なぜ、魔術師であることがバレているのだろう。
名前を知っていることといい、確実にただ者ではない。
「じゃあ明日な。来なければ、おまえが石化魔法と“物体複製魔法”を使う魔術師だってほかの魔術師どもにバラす」
「!?」
瑠奈は瞬きも呼吸もすっかり忘れ、ただただ圧倒されていた。
いすくまるように硬直してしまう。
何もかもお見通しのようだ。
きびすを返してすたすたと歩き去っていく大雅の背を見つめる瞳が揺れた。
敵かどうかは分からないが、少なくとも脅威ではある。
いま、攻撃を仕掛けようか……? それとも明日、奇襲をかけようか。
そんなことを考えていると、その思考を汲み取ったかのように大雅が振り返った。
「ばかなこと考えんなよ。無駄だから」
たったそれだけで、瑠奈の戦意を喪失させるには十分だった。
(無理……。怖すぎでしょ)
琴音といい、いまの見知らぬ男子といい、なんて強力なのだろう。
果たして、自分はこの中で生き残ることができるだろうか。
明日は最低限、殺されないように気をつけないと。
そう心に決め、逃げるように駆け出した。
一方の大雅は屋上へ戻り、たったいま知り得た情報を共有する。
「名前は胡桃沢瑠奈。名花高校2年B組。異能は石化と物体複製。物体複製の方は殺して奪ったみてぇだ。その相手の情報は端折るぞ」
「ああ。聞く限り、実戦に向いていそうだな」
律は腕を組みつつ頷いた。
「明日の放課後、駅前のファミレスに呼び出したからな」
「なぜそんなところに……」
「そこなら人も多いし、向こうも多少警戒緩めて来るだろ」
「まあ、一理あるな」
両手をポケットに突っ込み、大雅はドアの方へ足を向ける。
「……んじゃ、俺帰るわ。また明日な」
歩いていく彼を屋上から見下ろし、ひと息つく。
「桐生はまだ気づいてないみたいだな。このままあいつと目を合わせないようにしていれば、バレることはないか」
冬真はその言葉を聞きながら、ただ穏やかな表情で夜空を見上げていた。
「一応、バレても俺がまた何とかするが」
律は続け、冬真に向き直る。
「しかし、如月……。おまえもなかなかにゲスでクズだな。
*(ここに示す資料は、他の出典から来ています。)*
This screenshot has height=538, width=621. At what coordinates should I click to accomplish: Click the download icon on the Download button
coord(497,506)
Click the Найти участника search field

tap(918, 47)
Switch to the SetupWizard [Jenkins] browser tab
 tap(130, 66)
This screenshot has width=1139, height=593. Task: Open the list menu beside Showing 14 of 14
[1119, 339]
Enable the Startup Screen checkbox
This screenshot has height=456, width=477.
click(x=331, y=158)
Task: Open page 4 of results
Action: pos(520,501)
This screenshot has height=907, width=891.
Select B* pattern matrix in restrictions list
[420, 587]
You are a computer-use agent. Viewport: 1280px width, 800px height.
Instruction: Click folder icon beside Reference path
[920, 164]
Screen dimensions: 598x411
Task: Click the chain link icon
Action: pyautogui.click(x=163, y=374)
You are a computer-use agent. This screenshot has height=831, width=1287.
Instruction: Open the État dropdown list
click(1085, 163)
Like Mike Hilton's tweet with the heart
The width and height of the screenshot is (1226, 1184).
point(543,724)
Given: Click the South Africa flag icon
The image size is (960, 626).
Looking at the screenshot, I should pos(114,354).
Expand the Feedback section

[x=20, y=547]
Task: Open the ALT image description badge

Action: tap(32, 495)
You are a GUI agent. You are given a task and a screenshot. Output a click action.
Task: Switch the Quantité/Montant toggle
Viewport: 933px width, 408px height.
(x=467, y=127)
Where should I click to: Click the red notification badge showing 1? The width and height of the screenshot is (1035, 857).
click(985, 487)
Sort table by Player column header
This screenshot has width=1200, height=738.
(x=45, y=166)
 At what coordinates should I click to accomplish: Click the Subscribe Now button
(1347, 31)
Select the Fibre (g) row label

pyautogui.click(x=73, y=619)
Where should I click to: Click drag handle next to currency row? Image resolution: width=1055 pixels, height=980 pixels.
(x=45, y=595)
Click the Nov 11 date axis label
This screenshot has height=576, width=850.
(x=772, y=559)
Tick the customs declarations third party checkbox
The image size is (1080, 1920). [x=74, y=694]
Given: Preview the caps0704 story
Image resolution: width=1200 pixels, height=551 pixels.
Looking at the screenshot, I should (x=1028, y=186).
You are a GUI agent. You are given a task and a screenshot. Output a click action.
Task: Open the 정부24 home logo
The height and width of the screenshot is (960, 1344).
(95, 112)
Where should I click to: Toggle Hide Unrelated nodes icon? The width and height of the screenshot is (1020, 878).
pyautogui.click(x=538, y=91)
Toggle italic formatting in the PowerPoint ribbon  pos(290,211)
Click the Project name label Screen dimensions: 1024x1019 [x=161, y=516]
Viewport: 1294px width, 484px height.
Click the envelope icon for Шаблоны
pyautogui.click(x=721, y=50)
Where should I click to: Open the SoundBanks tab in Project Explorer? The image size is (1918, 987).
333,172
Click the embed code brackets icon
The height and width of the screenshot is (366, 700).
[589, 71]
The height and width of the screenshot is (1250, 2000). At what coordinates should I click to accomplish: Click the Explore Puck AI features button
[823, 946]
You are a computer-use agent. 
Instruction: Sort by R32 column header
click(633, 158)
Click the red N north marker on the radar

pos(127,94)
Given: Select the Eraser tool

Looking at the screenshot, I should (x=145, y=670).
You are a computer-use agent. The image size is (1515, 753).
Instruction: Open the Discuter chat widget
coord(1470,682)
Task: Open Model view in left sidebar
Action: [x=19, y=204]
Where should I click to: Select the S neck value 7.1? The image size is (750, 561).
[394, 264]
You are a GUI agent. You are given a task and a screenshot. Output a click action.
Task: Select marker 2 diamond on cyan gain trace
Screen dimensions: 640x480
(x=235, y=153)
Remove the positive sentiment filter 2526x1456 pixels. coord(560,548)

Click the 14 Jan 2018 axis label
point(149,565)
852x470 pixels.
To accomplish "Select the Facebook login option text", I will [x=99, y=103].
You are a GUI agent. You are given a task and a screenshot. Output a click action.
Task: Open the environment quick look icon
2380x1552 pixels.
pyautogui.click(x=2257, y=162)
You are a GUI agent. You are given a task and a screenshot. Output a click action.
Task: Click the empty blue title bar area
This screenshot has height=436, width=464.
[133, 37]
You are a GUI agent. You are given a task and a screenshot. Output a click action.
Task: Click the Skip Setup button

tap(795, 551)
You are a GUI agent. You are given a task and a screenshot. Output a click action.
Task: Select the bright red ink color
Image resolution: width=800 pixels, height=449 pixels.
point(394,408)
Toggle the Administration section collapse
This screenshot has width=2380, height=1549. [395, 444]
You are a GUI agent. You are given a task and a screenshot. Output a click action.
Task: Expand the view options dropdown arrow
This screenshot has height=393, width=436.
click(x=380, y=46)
散々あいつを利用しておいて、いまになって殺そうとは」
その言い様に特に気を悪くした様子もなく、夜風を感じるように悠然と目を閉じた。
結局は大雅も駒のひとつに過ぎないのだ。
異能の強力さ、利便性を差し引いても、大雅個人が冬真にとっては扱いづらい。
けれど、だからこそ自分の力でねじ伏せたいとも強く思う。
殺したいが、殺したくない。
それでも、そう遠くないうちに殺す羽目になるのだろう。
それまでは、存分に愉しむつもりだった。
冬真の瞳に冷酷な色が浮かんだ。